Passionnée d’urbanisme et d’architecture, Sandrine Damour prône le développement durable et foisonne d’idées sur la façon de raconter la Terre et de la préserver.

Sandrine Damour, au profil atypique et interdisciplinaire, est à la fois artiste, architecte et chercheuse. Spécialisée en rénovation énergétique, elle a créé son propre bureau, Damour Création, où elle réalise des mandats d’architecture et de rénovation, en alternance avec ses projets artistiques et de recherche.

Influence des espaces sur les sensations et le comportement

En plus d’une expérience dans des bureaux d’architectes à Genève, notre interlocutrice a co-fondé une structure de recherche en architecture, Largescalestudios à Carouge. C’est dans ce cadre qu’elle a initié et mené, de 2014 à 2015, une étude en urbanisme intitulée DES-RIVES. Il s’agissait, dans un premier temps, d’analyser l’impact de l’environnement urbain sur l’orientation et le comportement de l’être humain. Dans cette perspective, elle a étudié différents contextes dans six pays : la Russie, la Mongolie, la Chine, la Thaïlande, l’Indonésie et l’Inde. « Nous avons voyagé six mois à travers ces pays et avons récolté des données sensorielles liées aux espaces déterminés. » En guise d’exemple, Sandrine évoque son parcours de cinq jours dans le Transmongolien. Comme pour tous les lieux explorés, elle a dimensionné (ou proportionné) les espaces, les a décrits (spatialité, matériaux, type de construction,…) et a cherché à déterminer leur impact sur le comportement humain en étudiant ses propres sensations et celles des autres passagers. À la suite de cette première phase de recherche in situ, elle entame l’analyse des données récoltées en s’appuyant sur d’autres publications scientifiques liées au thème. C’est durant cette phase analytique que l’étude évolue vers le sujet de la résilience de la ville. Fin 2015, le CRESSON (centre de recherche en urbanisme de l’École d’architecture de Grenoble) décide de publier les résultats de son étude La culture comme facteur de résilience de la ville vers le développement durable.

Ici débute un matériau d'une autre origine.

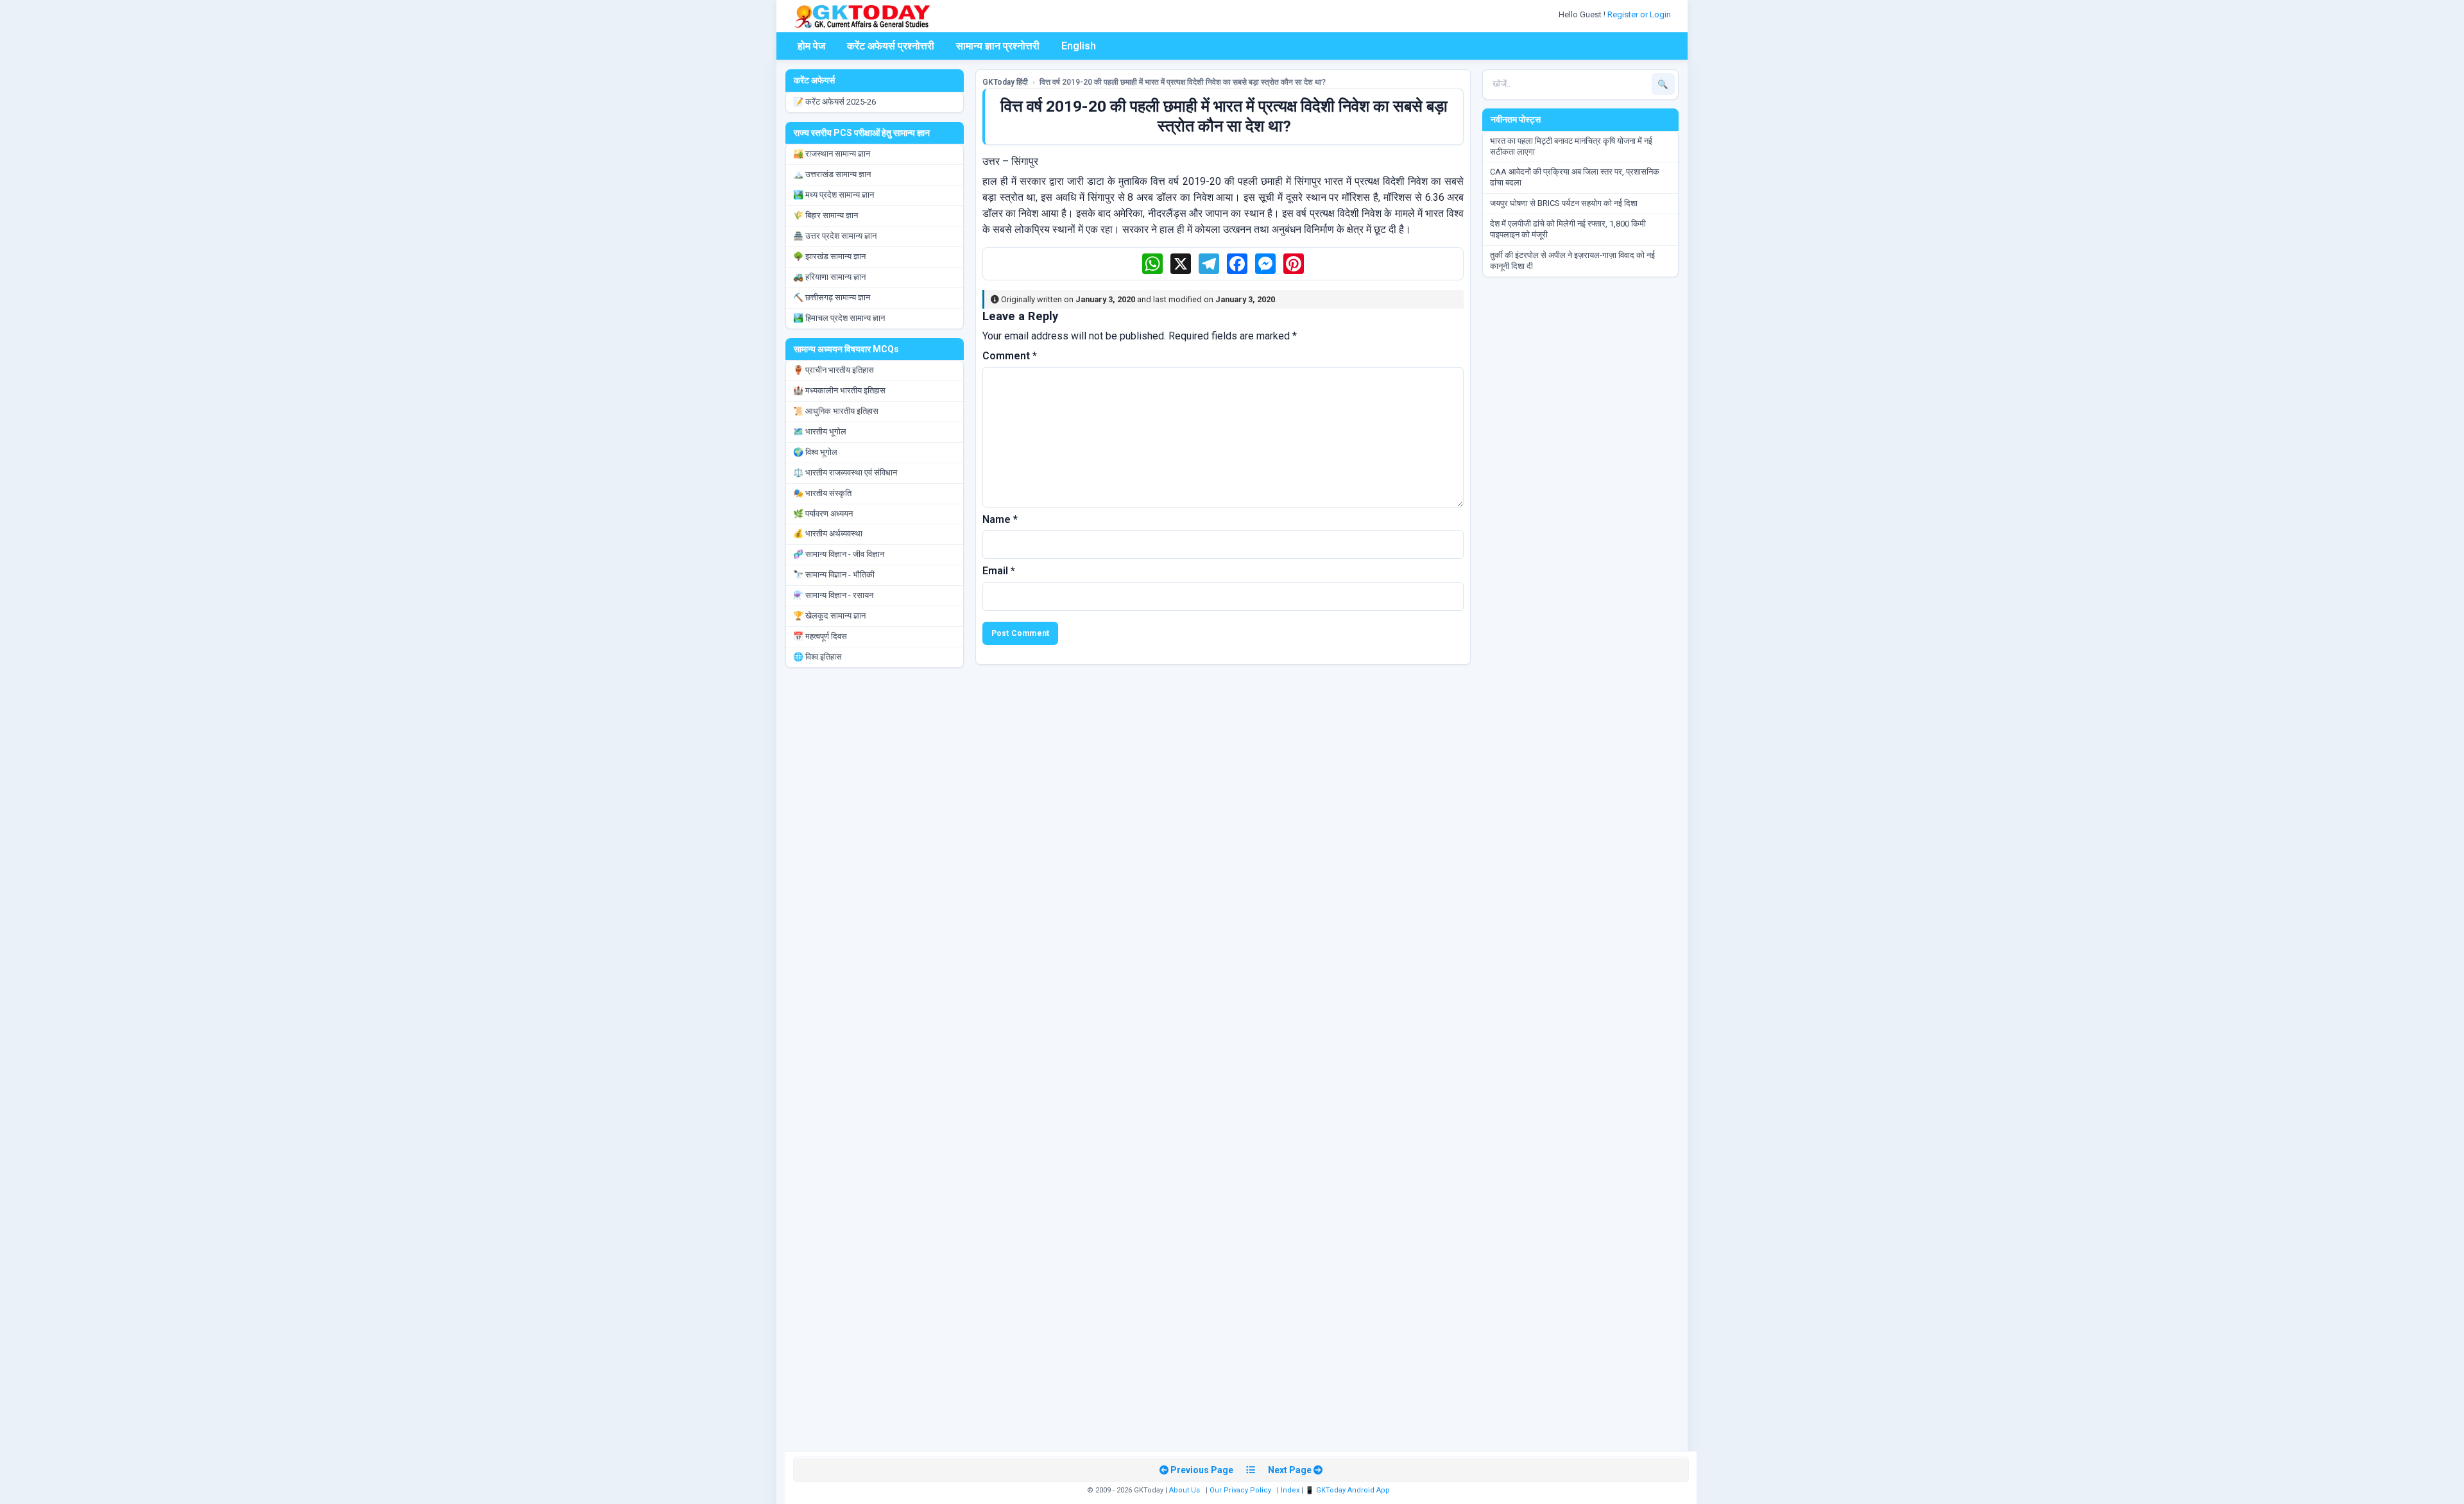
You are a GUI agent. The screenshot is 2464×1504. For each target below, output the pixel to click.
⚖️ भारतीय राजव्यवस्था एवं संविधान (845, 472)
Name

L’étude DES-RIVES a donné envie à Sandrine Damour d’en proposer une interprétation artistique. C’est ainsi qu’elle a créé une série d’œuvres intitulée URBAN TRACKS, dont la dernière raconte la formation du canton de Genève. Ses créations ont pour but « de saisir l’essence de la ville ou l’acte de transformation du territoire le plus important de l’être humain sur la Terre ». La nuit, la ville laisse des traces lumineuses vues du ciel, dont Sandrine Damour a tiré son inspiration et ses œuvres. « URBAN TRACKS, c’est en quelque sorte la matérialisation d’une démarche intellectuelle. »

Il ne s’agit donc pas de regarder ses créations de manière superficielle, mais d’y plonger et d’entamer un voyage multidimensionnel, dans le temps et dans l’espace. « Mon but, c’est que le visiteur comprenne que la forme a du sens », tient à souligner l’artiste.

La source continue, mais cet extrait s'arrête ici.